メールマガジンからいらした方、ここが「アタマに残る中小企業」で間違いないです。

 誕生日等にプレゼントをもらったとき、凝ったラッピングがされていて嫌な気がする人は少ない。ましてや、そのラッピングが贈主自身が行ったものであったとしたら、もらった側はとても嬉しい。男がラッピングをする機会は少ないだろうが、女性には包装紙やリボンを選ぶところから時間をかけている人が多い。

 仮に自作でなくても、プロにラッピングをしてもらったプレゼントは、お歳暮かお土産品のまんじゅうの如く淡泊に包装されたものより格段にうれしい。

■ うれしいのはなぜ?

 凝ったラッピングがされていると、それだけの時間を自分に費やしてくれた相手の気持ちが受け手に伝わる。プロにラッピングをしてもらった場合でも、「適当に包装紙で包めばいいや」という感覚ではなく、これは特別なプレゼントだということが表現されるから、もらった側は嬉しい。

 反対に、中にはラッピングに無頓着な者もいて、もらった途端に”プレゼントを覆い隠している邪魔なもの”とばかり盛大に破り捨ててしまうこともある。そうなると送った側の落胆は増幅される。

■ 手間のかかることは嬉しい

 昔の漫画では、女の子が手編みのセーターをプレゼントするというネタが多かった。男が贈る側に立った話だと、寒い冬の夜遅く、女の子が自分の誕生日の終りが迫り、独りぼっちで悲しげにうなだれているところへ窓ガラスに小さな石が当る音がする。窓を開けてみると白い息を吐きながらプレゼントを頭の上にさし上げた彼が立っている、というのが定番だった。(携帯が無いころの話)

 どちらも、手間をかけたり、寒さや時間を気にせず、自分に対して手間を惜しまなかったことに感動する。漫画でもプレゼント自体は大したことない(主人公が学生で貧乏だったりして)のだが、物の価値は関係ない。

■ 商売に通じる所がないか?

 例えば、いい感じのレストランに入ったとする。そこの観葉植物がプラスチック製だったら皆さんはどう思うだろうか?

 ここまで話してきた内容から考えると、次の展開では、

 「そりゃ、本物でなきゃ駄目だろう!」

とプラスチックの観葉植物を批判するコメントが出てくると思われるかもしれない。ところが、話はそこまで単純じゃないから面白い。

 お客さんは、それがプラスチックだろうが、ホンモノだろうが気付かないかもしれないのだ。お店に入って観葉植物を調べる人は職業的に植物を扱っている方か、植物が好きな方だけ。

 だったら、この例はなぜ出てきたのか?

■ ホンモノは手がかかる!

 もしこの植物がホンモノだったとしたら、店員の仕事は急に増える。
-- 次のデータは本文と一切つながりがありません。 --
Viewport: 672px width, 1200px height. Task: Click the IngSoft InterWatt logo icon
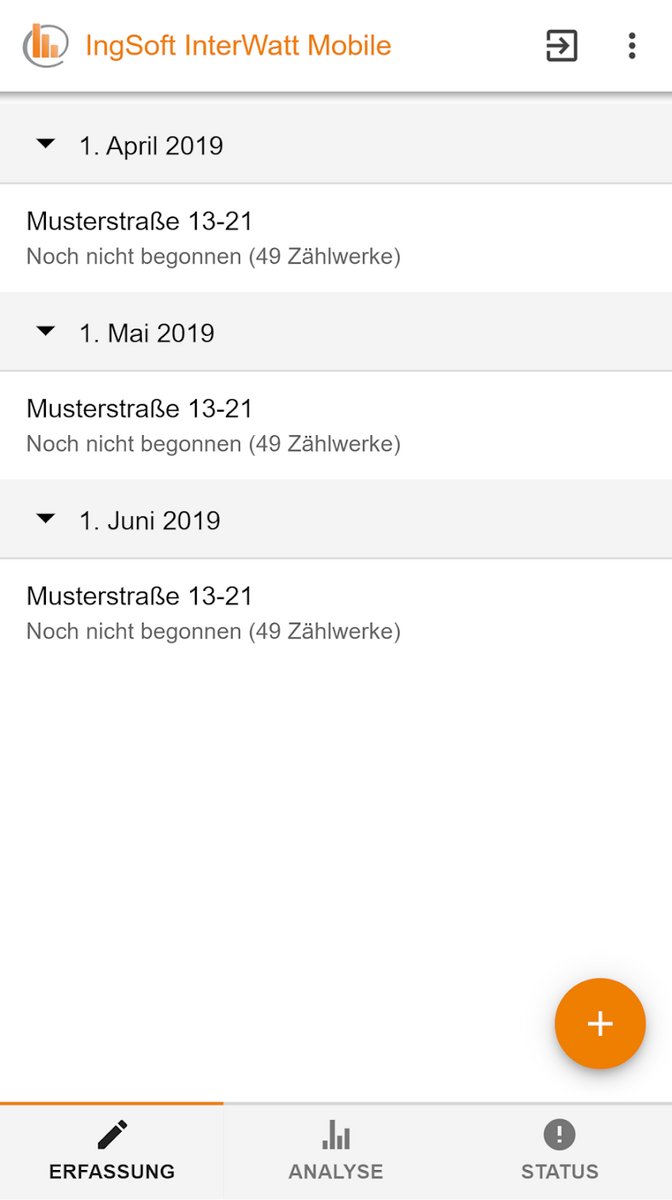[46, 45]
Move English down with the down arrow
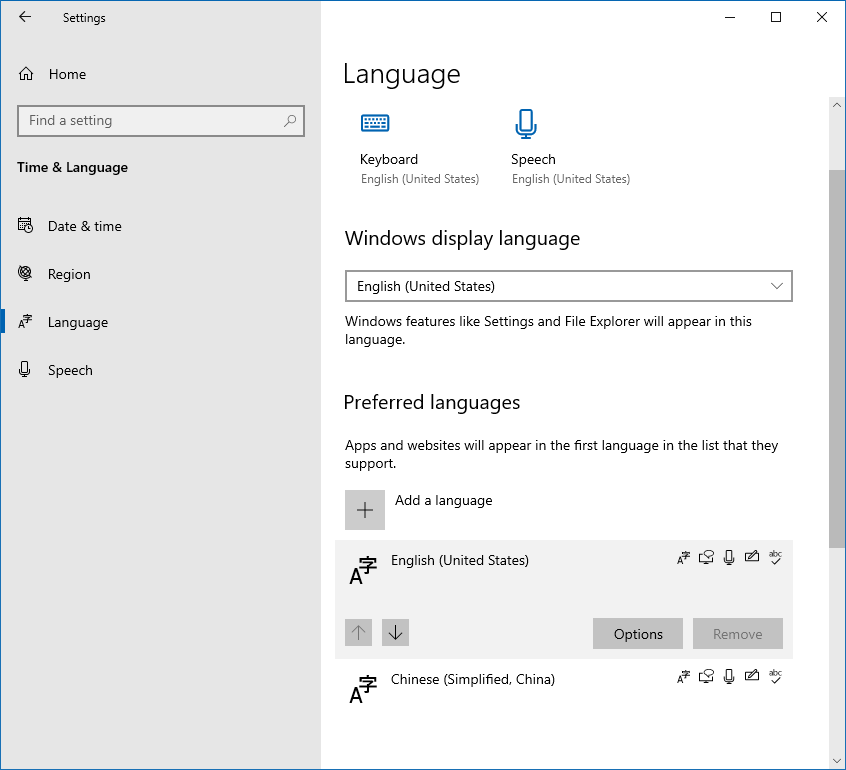This screenshot has width=846, height=770. point(395,632)
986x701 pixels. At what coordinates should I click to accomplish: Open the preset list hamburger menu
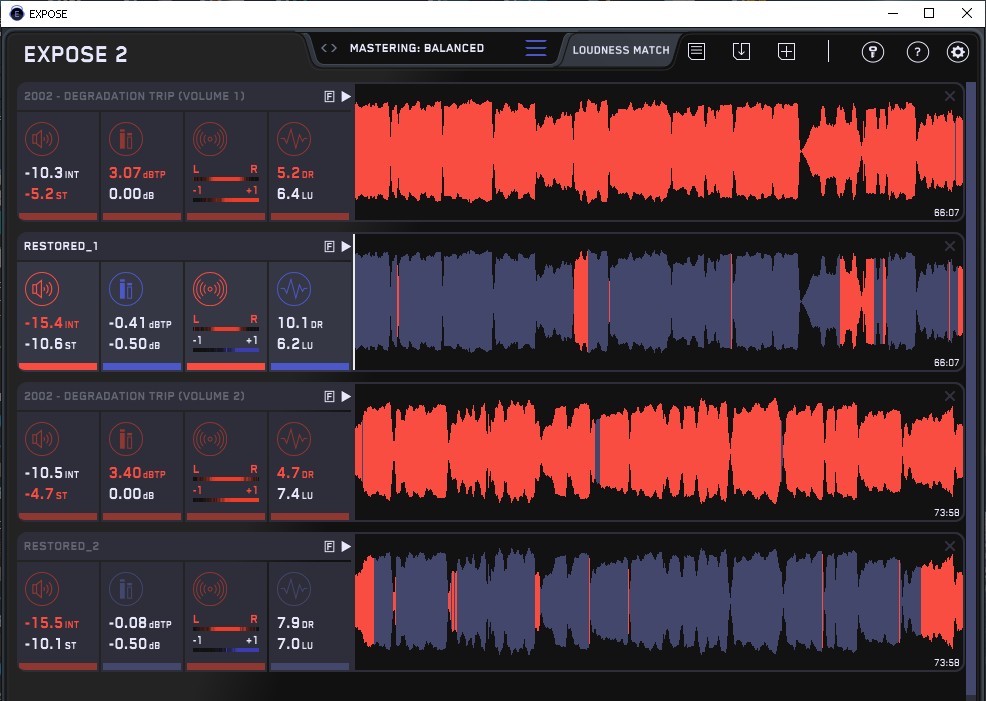point(536,48)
水をやらねばならない、葉が汚れたら拭いてやらなければならない、虫が付かないように気をつけていなければならない、葉が枯れれば摘んでおかなければみっともない。店員にはこれだけの手間が増える。

 それでもこのお店がホンモノの植物を選んだということは、それだけの手間をわざわざかけててでも、ホンモノの雰囲気をお客さんに提供したいと考えた姿勢の現れになる。
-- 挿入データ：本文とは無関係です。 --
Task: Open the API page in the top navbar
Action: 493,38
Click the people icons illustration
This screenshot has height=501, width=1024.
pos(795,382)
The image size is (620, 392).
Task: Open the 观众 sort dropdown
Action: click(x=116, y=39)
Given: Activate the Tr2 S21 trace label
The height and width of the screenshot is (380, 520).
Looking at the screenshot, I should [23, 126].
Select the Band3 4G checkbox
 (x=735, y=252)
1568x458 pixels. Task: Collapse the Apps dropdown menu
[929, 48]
 プラスチックだとどうしても”メンテナンスフリー”というフレーズがアタマに浮かんできて手抜き感を持ってしまう。(念のため、ここでは”雰囲気を大切にするレストラン”を例にしている。プラスチック製が全て駄目と言うつもりは全くないことだけは付け加えておきたい)

■ 無意識に訴えかける

 ここまでやっても、お客さんはだれ一人としてその手間に気付かないかもしれない。でも、ホンモノの醸し出す雰囲気はお客さんの無意識に常に働き掛けている。「なんか気持ち良い」とか、「雰囲気いいな〜」程度で終わってしまうことも多いかもしれないが、時にはささいな切っ掛けで気付いてもらえることもある。
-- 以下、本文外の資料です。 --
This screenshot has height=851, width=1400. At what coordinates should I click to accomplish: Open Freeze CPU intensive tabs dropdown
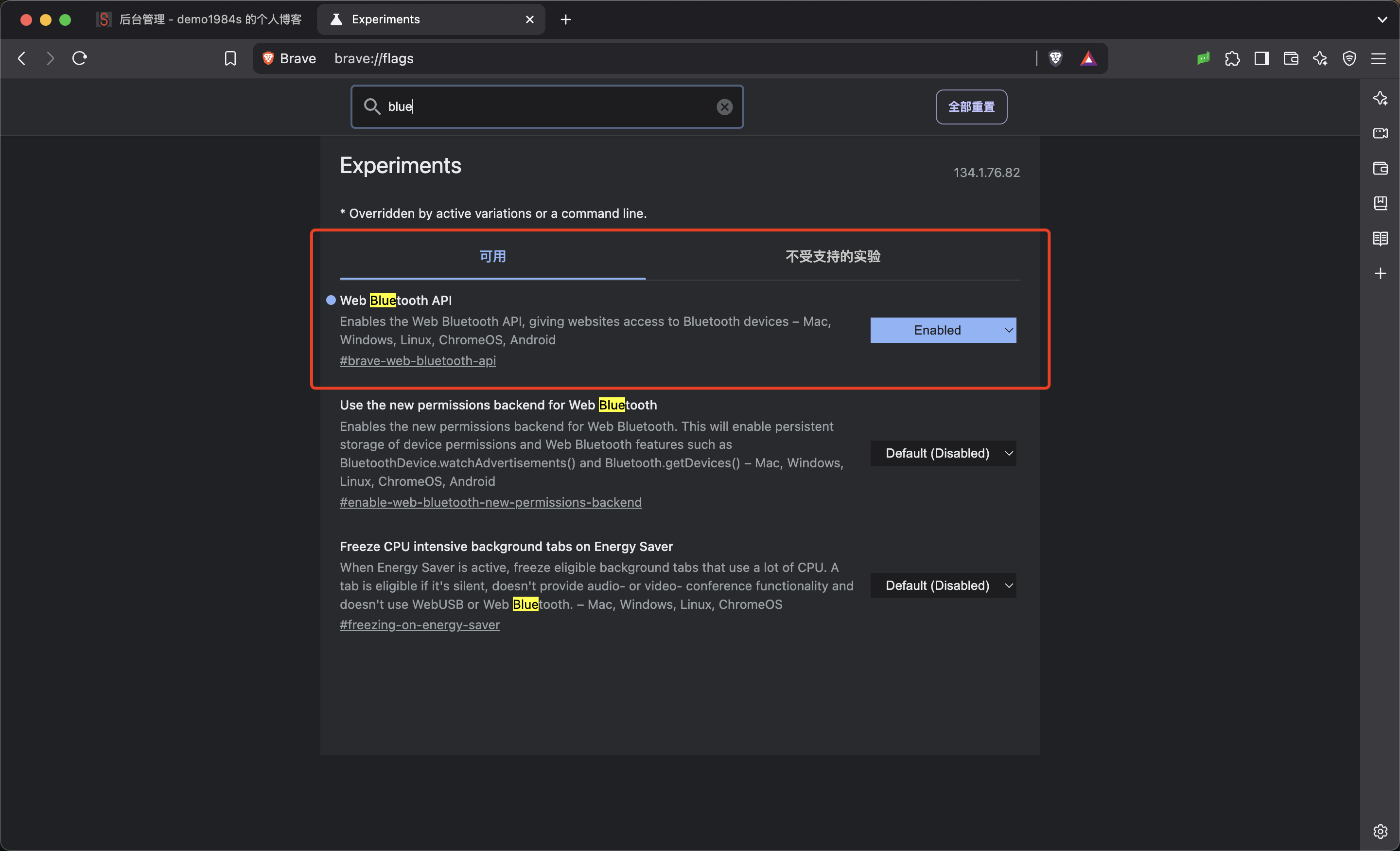tap(943, 585)
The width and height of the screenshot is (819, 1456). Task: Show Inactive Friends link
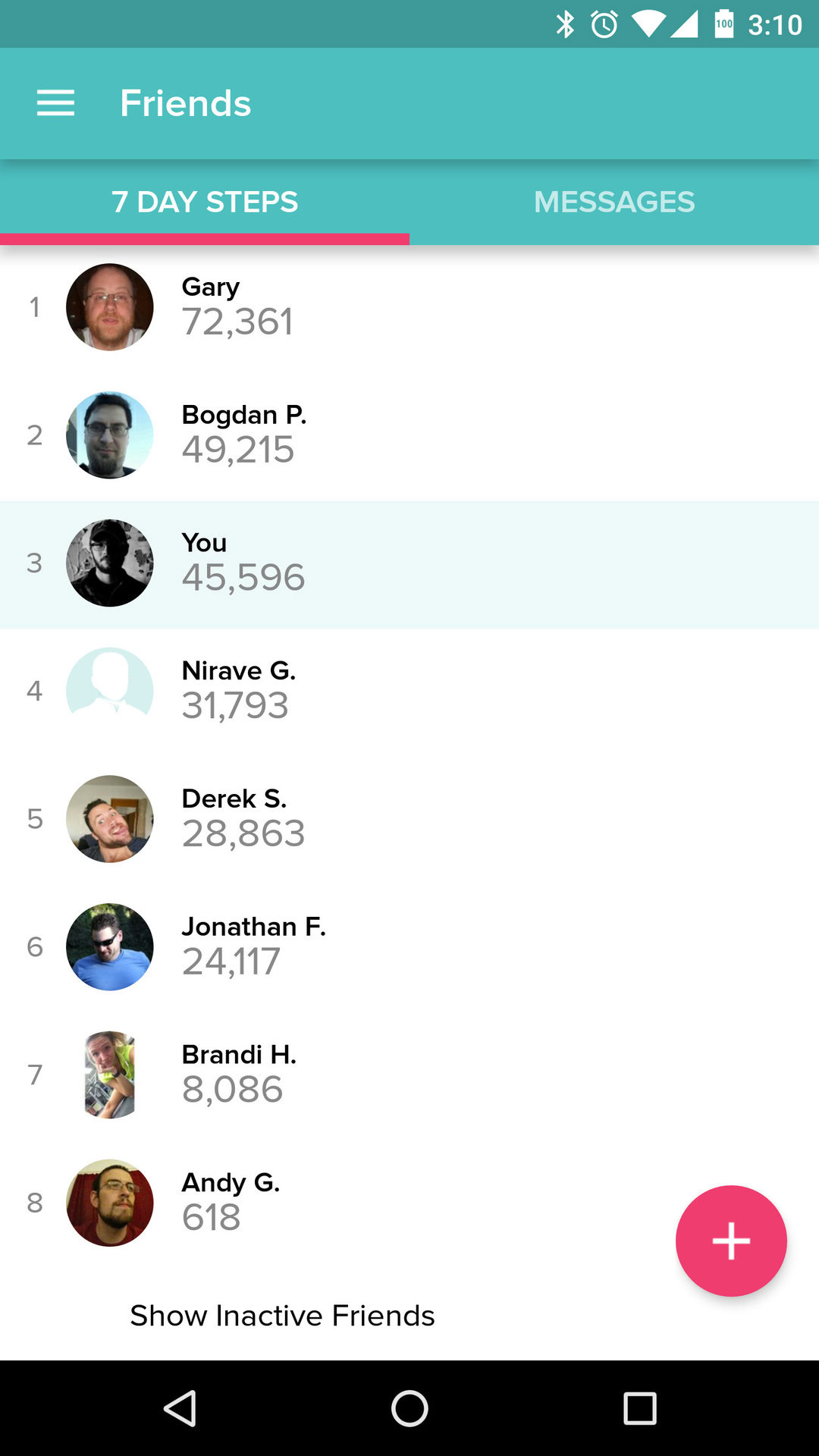pyautogui.click(x=282, y=1316)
 仲間と会話を楽しむうち、笑いながらイスの背もたれに体をあずけた拍子に、偶然肌に触れたその植物が生きている柔らかさをもっていることにふと気付く。よく見てみると手入れが行き届いた植物であることがわかる。葉の1枚1枚に艶がある。レンタル業者が定期的に出し入れしているのかなと思っていると、手の空いた店員が霧吹きとタオルで丁寧に拭いている所を目撃する。

 その時のお客さんの驚きはどうだろう。その店の清潔さや飾り付けが全てそこを訪れる人が楽しめるよう細かく演出した結果であることが直感的に伝わっていく。このお客さんがこの店のファンになることは間違いない。

■ 姿勢としての手間とは

 以前もここで触れたが、今どきは”笑顔”もサービスの一部ですと宣言してしまう困った企業も多い。中には、「当店は本物の観葉植物を皆様のために云々」と恩着せがましく公言してしまうこともある。

 企業の姿勢としての手間は、いつかだれかに気付いてもらえる。さもなくば、感覚的に「あの店は落ち着く」と記憶される。本当に相手のことを考えて出てくる行動は宣伝しなくても、後でしっかり効いてくる。宣伝広告で”こだわり”を訴えるのではなく、隠れた所もおさえておきたい。

 仮に気付いてもらえないとしたら、他社も同じことを行っていてその手間自体が世間的に当然の事になってしまっているか、手間をかけた場所以外の所でマイナスイメージを与えてしまっている可能性を疑おう。

 具体的に言うと、店内は奇麗なのに、トイレが汚いだとか、舞台裏(レジの奥の倉庫等)がお客さんに見えてしまって、折角の気分を台なしにしてしまったというように演出が中途半端だったりするのかもしれない。